What the exercise asks: Reproduce exactly, leaving out pictures, each line from the one holding "This screenshot has height=608, width=1136." through the final line of the listing, and add nothing.

%%

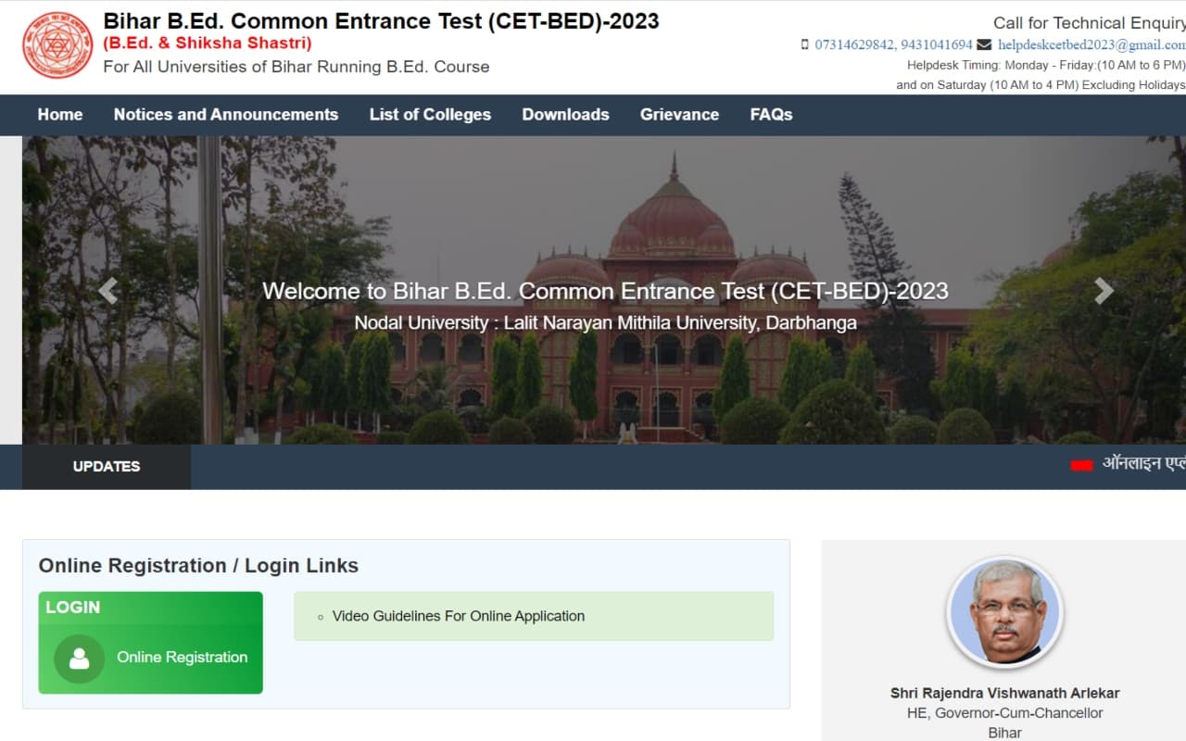Go to the Home menu item
This screenshot has height=741, width=1186.
tap(59, 114)
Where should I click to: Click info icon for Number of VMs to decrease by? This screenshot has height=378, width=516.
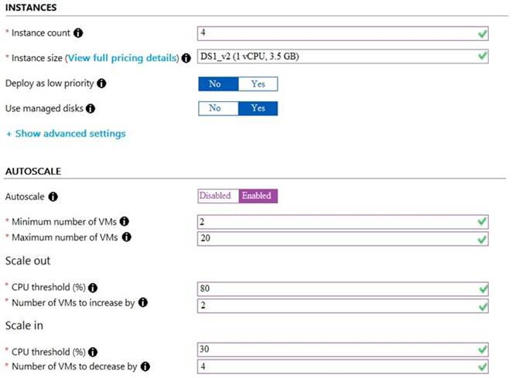point(145,366)
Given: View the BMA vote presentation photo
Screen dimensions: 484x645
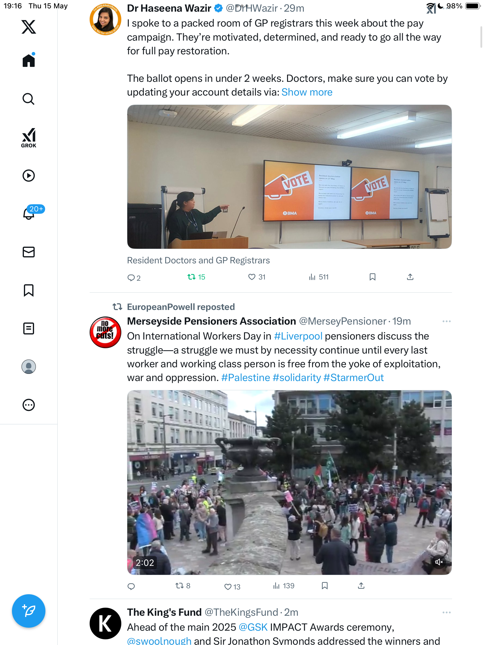Looking at the screenshot, I should click(289, 177).
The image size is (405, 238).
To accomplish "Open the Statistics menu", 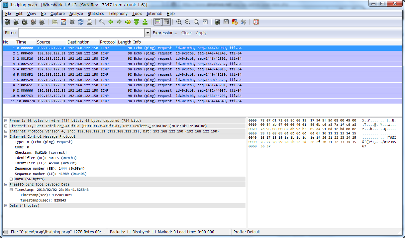I will [96, 14].
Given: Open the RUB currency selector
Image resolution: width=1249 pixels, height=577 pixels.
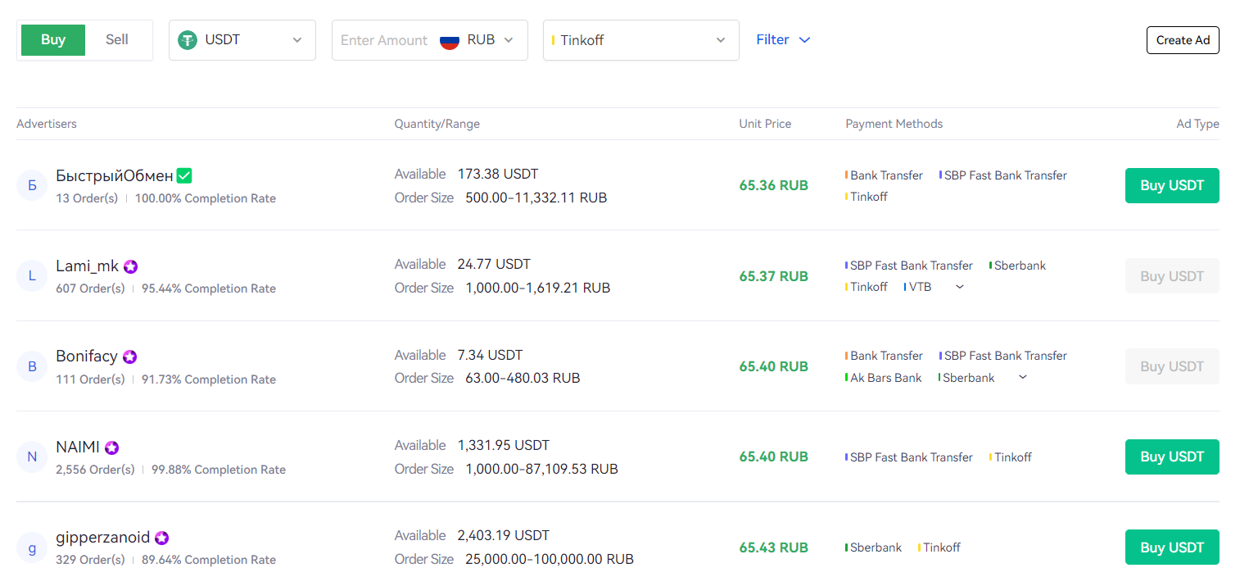Looking at the screenshot, I should click(x=491, y=40).
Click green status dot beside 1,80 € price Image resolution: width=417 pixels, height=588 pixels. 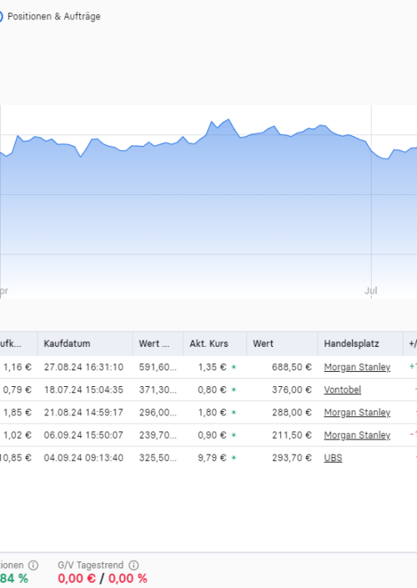pos(234,413)
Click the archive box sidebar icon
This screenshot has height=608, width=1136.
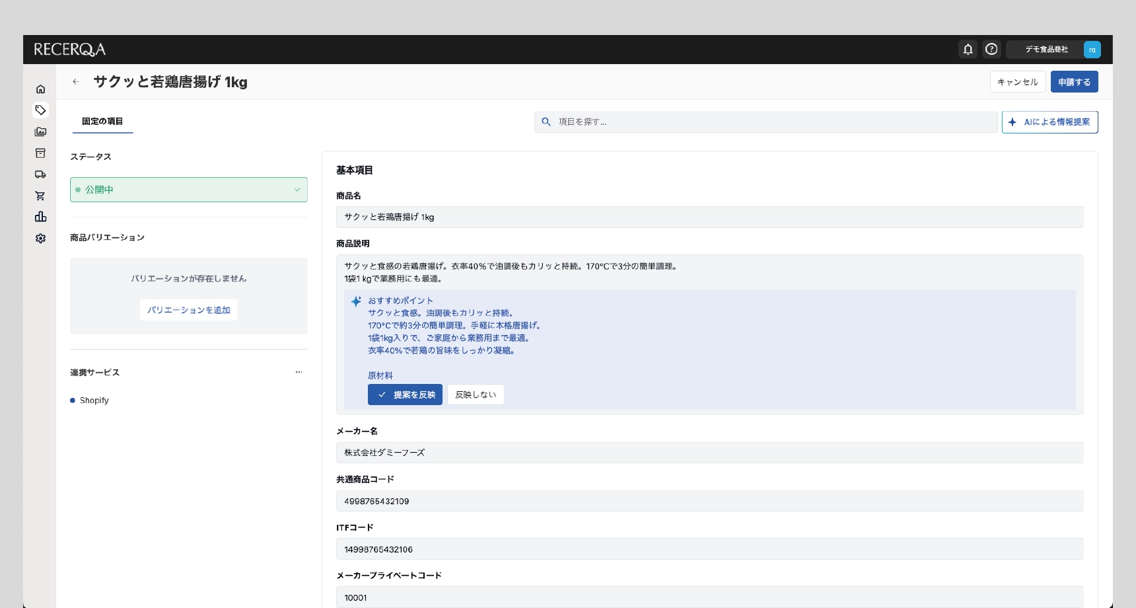40,153
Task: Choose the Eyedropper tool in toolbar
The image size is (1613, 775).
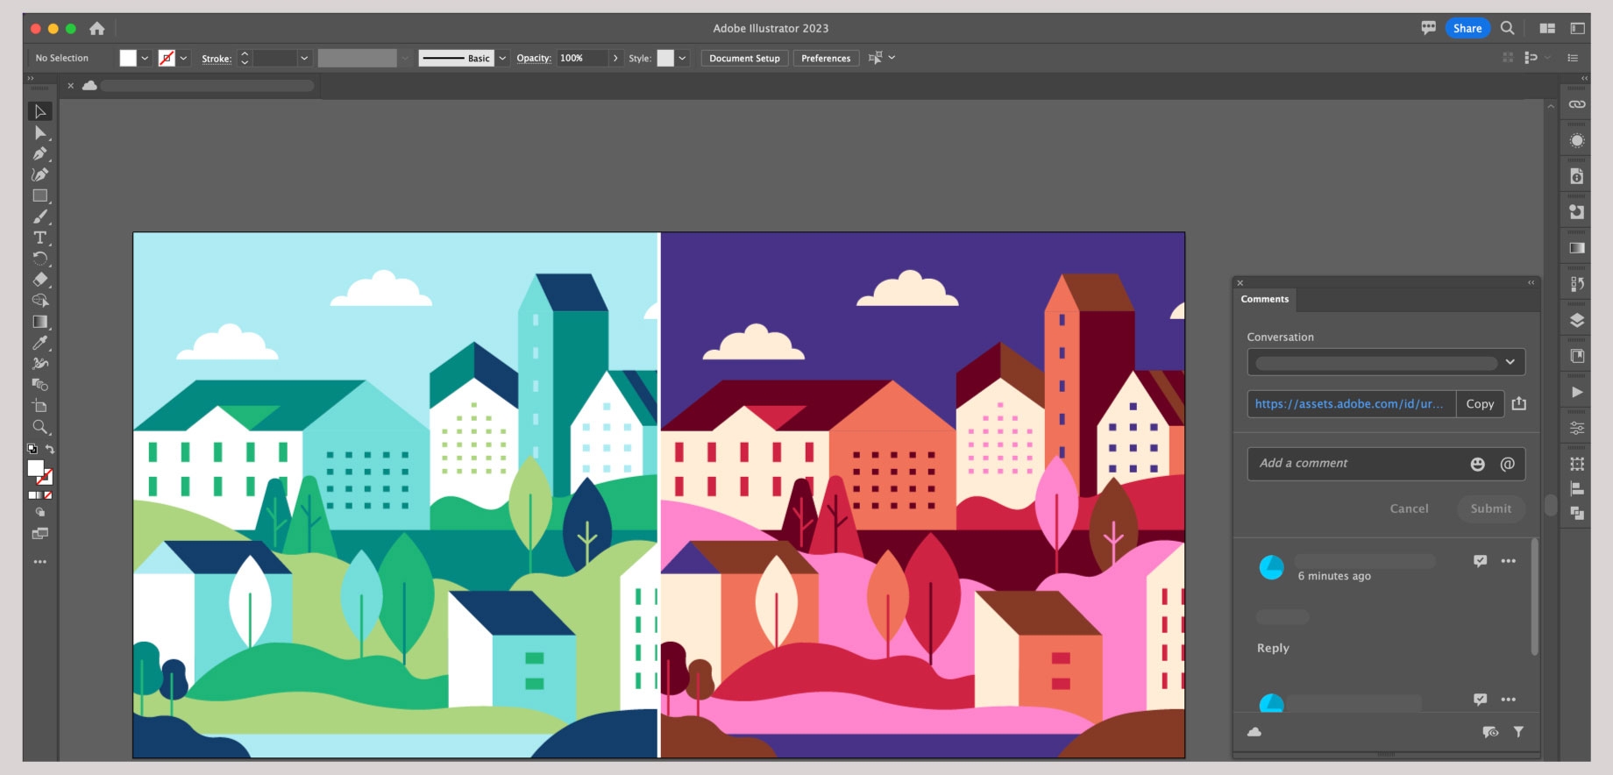Action: (39, 343)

%%

The answer:
This screenshot has height=608, width=1136.
40,153
Task: Choose the Eyedropper tool in toolbar
The image size is (1613, 775).
Action: (39, 343)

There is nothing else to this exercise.